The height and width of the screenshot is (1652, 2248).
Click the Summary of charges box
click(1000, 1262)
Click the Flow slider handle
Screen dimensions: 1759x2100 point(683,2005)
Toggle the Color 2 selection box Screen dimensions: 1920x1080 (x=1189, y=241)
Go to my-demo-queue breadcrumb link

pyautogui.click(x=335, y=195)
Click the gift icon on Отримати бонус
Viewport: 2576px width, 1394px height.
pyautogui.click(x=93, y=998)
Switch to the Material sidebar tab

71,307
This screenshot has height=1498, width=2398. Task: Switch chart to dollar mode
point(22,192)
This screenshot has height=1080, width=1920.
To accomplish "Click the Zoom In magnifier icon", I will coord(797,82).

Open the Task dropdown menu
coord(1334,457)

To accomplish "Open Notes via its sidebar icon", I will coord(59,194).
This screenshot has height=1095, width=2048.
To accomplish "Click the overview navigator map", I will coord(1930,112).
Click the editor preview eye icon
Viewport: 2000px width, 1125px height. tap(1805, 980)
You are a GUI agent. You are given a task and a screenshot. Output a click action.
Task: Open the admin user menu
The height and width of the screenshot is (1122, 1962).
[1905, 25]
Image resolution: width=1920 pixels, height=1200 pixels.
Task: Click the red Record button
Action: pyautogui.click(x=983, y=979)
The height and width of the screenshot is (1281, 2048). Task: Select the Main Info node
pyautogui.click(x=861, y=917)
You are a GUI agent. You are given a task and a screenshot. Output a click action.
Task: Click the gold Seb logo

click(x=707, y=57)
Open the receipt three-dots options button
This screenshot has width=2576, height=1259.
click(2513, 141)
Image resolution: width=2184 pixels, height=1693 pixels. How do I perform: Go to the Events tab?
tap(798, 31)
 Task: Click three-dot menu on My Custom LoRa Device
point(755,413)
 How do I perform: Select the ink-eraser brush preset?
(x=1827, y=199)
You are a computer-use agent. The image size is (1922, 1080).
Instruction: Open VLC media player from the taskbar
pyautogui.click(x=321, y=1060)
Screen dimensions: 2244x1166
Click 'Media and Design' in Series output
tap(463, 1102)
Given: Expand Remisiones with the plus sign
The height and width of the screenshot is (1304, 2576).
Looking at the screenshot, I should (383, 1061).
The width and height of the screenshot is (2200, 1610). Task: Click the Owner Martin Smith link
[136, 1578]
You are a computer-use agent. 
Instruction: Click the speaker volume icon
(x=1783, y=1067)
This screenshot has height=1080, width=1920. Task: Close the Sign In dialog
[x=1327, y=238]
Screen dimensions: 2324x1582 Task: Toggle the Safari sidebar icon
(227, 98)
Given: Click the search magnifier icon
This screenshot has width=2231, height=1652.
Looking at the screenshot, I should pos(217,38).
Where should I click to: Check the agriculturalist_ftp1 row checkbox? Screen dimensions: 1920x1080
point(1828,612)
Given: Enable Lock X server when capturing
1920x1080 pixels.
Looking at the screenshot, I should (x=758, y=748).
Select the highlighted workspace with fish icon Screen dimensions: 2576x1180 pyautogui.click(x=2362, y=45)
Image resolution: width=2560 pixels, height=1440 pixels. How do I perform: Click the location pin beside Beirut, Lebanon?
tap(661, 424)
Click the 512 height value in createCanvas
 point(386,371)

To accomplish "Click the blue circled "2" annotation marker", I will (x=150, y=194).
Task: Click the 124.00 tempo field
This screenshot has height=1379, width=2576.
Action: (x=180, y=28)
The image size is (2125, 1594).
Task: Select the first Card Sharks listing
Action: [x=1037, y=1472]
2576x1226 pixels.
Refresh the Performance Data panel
------------------------
Problem statement: Your answer should consist of the lines from the line with "This screenshot has height=1379, width=2576." through the last line of the data, set down exactly, both included.

Output:
This screenshot has height=1379, width=2576.
Action: (x=180, y=28)
The image size is (2125, 1594).
Task: Select the first Card Sharks listing
Action: [x=1037, y=1472]
2576x1226 pixels.
Refresh the Performance Data panel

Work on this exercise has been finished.